Wire your stamping step after diagrams exist (e.g., during package), pointing template variables to the generated files under target/diagrams.

Run‑of‑show (authoring workflow)

  1. Write the diagram source (.puml or Markdown block with Mermaid).
  2. Generate images locally (PlantUML CLI or Mermaid CLI).
  3. Reference image paths from your Word template using ${variable} placeholders.
  4. Stamp with Office‑stamper in your build.
  5. Verify output locally; commit sources and let CI recreate artifacts.
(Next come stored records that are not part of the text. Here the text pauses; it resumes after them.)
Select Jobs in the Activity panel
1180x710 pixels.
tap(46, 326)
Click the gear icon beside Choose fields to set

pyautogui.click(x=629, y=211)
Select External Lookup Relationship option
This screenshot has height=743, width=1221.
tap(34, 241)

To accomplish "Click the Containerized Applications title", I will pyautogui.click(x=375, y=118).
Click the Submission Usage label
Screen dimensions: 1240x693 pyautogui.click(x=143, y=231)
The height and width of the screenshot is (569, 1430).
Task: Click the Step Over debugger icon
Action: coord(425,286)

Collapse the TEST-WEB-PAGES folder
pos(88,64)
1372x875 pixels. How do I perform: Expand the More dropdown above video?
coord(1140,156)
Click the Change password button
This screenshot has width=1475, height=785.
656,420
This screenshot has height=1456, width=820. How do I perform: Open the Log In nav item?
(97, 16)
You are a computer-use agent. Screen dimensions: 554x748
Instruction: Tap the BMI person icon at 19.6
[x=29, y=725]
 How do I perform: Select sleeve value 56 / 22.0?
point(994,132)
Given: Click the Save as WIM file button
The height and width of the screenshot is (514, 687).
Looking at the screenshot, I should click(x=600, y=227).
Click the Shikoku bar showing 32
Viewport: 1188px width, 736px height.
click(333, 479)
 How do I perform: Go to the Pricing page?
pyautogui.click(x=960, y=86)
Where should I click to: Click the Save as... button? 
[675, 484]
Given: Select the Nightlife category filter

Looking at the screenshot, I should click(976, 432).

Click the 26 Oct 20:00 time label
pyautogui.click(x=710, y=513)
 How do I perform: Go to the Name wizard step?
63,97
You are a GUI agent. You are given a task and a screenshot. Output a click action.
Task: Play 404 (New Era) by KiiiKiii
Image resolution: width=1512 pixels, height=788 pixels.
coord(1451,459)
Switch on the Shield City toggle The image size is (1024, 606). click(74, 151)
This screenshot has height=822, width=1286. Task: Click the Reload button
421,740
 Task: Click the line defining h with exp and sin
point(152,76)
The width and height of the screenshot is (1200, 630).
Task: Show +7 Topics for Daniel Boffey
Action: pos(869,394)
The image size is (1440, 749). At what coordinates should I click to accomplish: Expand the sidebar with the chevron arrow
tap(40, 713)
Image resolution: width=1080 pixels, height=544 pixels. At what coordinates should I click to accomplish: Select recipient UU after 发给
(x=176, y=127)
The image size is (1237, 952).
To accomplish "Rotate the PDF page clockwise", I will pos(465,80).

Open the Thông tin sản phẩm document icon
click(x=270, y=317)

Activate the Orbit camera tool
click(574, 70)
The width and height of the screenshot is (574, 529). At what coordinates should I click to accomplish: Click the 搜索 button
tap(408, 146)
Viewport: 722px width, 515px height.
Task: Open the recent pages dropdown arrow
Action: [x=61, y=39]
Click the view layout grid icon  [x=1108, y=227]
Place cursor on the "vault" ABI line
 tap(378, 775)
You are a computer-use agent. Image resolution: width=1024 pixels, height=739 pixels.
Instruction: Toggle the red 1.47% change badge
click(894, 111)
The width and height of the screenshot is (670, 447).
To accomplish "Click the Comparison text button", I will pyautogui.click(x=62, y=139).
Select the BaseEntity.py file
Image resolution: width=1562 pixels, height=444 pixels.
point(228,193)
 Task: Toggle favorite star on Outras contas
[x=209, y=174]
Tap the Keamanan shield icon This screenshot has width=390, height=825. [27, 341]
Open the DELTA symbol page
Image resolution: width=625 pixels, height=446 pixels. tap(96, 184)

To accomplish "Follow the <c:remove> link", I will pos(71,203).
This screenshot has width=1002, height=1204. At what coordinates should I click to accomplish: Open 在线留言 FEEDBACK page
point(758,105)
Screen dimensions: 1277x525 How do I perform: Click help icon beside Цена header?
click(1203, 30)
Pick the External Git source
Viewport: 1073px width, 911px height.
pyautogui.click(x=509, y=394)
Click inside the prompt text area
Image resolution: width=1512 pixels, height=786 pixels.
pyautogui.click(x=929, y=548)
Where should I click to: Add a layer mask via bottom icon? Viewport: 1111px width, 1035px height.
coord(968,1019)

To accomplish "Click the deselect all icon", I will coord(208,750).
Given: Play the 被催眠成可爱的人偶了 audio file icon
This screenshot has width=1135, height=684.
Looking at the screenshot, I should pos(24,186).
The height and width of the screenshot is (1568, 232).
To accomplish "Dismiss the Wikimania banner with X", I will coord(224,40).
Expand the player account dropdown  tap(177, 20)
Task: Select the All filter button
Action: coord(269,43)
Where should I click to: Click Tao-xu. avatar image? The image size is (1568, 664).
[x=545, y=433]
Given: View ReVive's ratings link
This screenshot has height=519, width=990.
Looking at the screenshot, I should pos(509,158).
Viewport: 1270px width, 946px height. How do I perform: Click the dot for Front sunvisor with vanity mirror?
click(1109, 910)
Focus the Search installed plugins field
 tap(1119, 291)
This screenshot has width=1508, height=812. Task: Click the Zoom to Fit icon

Troubleshooting and sharp edges

  • Graphviz missing: PlantUML needs dot. Install and set GRAPHVIZ_DOT or use the packaged version.
  • Fonts and icons: ensure required fonts are available in CI to avoid layout shifts.
  • Image size/DPI: prefer SVG when possible; otherwise set a consistent width in the template.
  • Paths: generate into the build directory and use relative paths from the stamping process.
  • Mermaid in CI: use @mermaid-js/mermaid-cli in a Node step, pin the version for stability.

Production checklist

  • Diagram sources tracked in Git (reviewable in PRs)
  • Reproducible build step generates images
  • Word template references variables (no hardcoded file paths)
  • Stamping wired into CI (fail fast on missing images)
  • Style/theme consolidated (PlantUML skinparam or Mermaid config)
  • Representative example embedded in a published report

Example: live diagram block

Below is a small PlantUML component diagram you can generate at build time; the stamped document will embed the resulting image.

@startuml
component "Template" as tmpl
component "Office-stamper" as stamper
component "Context" as ctx
database "Output.docx" as doc

tmpl --> stamper
ctx --> stamper
stamper --> doc
@enduml

Conclusion

Treating diagrams as code turns documentation into a repeatable pipeline. Generate images from text, stamp them into Word at build time, and your reports will remain accurate without manual syncing.